C. Un capitalisme financier débridé à l'aval de la révolution libérale

Si l'on occulte la révolution des NTIC, deux faits préalables se révélèrent essentiels. Le premier
fut le développement considérable des eurodollars depuis les années 1950 et qui se trouva
accentué par l'essor encore plus considérable des pétrodollars (expression forgée en 1973 par
l'économiste Ibrahim Oweis) qui, par le truchement des banques, se recyclèrent dans les
économies occidentales et financèrent les déficits de leurs balances de paiements ainsi d'ailleurs
que ceux de nombre de pays du Tiers-Monde non producteurs de pétrole. Le second tint au «
coup de 1979 »: la politique monétariste aux États-Unis fit monter les taux d'intérêts dans le
monde à un niveau très élevé (de l'ordre de 17 %) qui contribua à un renversement du rapport
de force entre créanciers et débiteurs au profit des premiers. En conséquence, au cours des
années 1980, un nouveau système financier se mit en place (Big Bang de Londres de 1986, Mini
Bang de Paris en 1988) dans lequel le marché des capitaux prit de l'importance par rapport au
financement bancaire traditionnel au rythme de deux séries de réformes. La première consista à
créer un vaste marché des capitaux couvrant le court et le long terme avec la création
d'instruments de plus en plus sophistiqués dans le domaine des opérations à terme et destinées
à assurer une couverture contre les risques liés aux fluctuations des taux d'intérêt ou de change.
La seconde consista au cours des années 1980 à une libéralisation financière radicale avec la
réduction des taux d'intérêts administrés, la suppression de l'encadrement du crédit, la levée
des contrôles des changes... Toutes ces mesures ont eu des effets considérables sur le
développement de la finance internationale et furent à l'origine de la globalisation financière qui
conduisit à la création d'un marché unique de l'argent au niveau planétaire... Le phénomène a
profité pour l'essentiel aux pays développés, à leurs banques, bourses, et à leurs investisseurs
institutionnels (zinzins) parmi lesquels les fonds de pension, les sociétés d'investissement, les
sociétés d'assurances...

III. Le système socialiste, incapable de se réformer, s'effondre

A. Les carences du modèle soviétique hérité du stalinisme

Les carences, dont l'Occident n'avait pas véritablement conscience à l'époque, étaient assez
largement inhérentes au modèle mis en place dans les années 1920.

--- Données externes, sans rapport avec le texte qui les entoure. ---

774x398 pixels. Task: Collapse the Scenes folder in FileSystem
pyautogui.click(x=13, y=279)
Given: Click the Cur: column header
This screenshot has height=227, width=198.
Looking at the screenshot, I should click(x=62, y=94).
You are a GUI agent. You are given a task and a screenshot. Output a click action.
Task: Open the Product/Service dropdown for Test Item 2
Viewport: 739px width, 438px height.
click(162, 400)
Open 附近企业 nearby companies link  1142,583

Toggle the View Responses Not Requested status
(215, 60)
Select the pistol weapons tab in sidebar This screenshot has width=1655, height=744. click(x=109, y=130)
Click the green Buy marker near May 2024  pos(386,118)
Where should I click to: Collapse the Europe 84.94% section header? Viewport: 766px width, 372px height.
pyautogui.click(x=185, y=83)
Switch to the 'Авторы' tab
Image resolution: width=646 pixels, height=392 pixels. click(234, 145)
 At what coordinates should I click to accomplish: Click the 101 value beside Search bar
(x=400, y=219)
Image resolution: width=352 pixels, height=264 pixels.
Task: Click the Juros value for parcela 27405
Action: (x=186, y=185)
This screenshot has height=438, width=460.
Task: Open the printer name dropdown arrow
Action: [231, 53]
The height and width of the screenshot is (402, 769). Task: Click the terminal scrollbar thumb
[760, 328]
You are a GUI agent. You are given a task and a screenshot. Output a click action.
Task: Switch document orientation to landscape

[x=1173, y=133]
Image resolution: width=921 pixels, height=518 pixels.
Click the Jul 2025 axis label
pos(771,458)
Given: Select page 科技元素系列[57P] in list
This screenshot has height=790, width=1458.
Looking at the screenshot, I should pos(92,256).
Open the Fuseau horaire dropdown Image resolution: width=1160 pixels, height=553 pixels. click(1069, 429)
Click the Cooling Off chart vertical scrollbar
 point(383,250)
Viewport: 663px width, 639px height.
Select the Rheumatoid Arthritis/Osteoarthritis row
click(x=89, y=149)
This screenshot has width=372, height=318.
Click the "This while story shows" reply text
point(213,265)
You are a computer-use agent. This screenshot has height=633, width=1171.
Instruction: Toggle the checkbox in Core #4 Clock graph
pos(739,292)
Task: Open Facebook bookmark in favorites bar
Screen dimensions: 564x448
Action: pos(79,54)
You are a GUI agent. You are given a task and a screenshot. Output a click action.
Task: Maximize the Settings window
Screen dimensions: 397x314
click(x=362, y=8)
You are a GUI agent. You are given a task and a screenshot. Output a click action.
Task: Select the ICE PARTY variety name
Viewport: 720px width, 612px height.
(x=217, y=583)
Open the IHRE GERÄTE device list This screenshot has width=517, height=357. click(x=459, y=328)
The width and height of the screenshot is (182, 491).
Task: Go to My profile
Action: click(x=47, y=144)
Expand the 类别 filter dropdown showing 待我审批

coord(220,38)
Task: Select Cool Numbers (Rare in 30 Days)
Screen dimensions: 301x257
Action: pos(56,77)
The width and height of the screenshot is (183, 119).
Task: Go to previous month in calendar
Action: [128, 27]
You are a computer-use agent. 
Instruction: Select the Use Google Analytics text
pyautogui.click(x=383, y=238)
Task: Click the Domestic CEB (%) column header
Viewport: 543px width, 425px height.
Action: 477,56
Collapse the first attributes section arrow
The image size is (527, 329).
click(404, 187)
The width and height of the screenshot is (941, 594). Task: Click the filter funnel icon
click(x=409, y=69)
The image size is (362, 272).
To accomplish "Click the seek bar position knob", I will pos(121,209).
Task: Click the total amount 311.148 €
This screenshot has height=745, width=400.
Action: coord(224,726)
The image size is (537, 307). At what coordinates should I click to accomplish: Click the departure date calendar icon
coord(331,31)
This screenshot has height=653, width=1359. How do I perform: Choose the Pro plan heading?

D'abord parce que l'économie centralisée reposait sur une mobilisation et une coercition de type
militaire qui étaient peu favorables à la productivité et laissaient peu de possibilités de
souplesse, en dépit des débats et marchandages divers, tout en ouvrant un large champ à une
économie informelle et parasite, Ensuite parce que le choix du développement de l’industrie
lourde se fit au détriment de l'agriculture et des biens de consommation, provoquant le sous-
développement du secteur primaire et la mise en place d'une économie de pénurie qui ne
pouvait que contraster avec la consommation de masse de l'Occident. Les économistes marxistes
János Kornai, Oscar Lange, Włodzimierz Brus) en prirent eux-mêmes conscience avant les
tentatives de réformes de N. Khrouchtchev au début des années 1960 et surtout de Leonid
Brejnev (1965-1982) qui autorisa un temps, à partir de 1965, la réforme Liberman cependant
vite enterrée à la suite des événements de Tchécoslovaquie et qui ne fut à peu près appliquée
qu'en Hongrie dans les années 1970.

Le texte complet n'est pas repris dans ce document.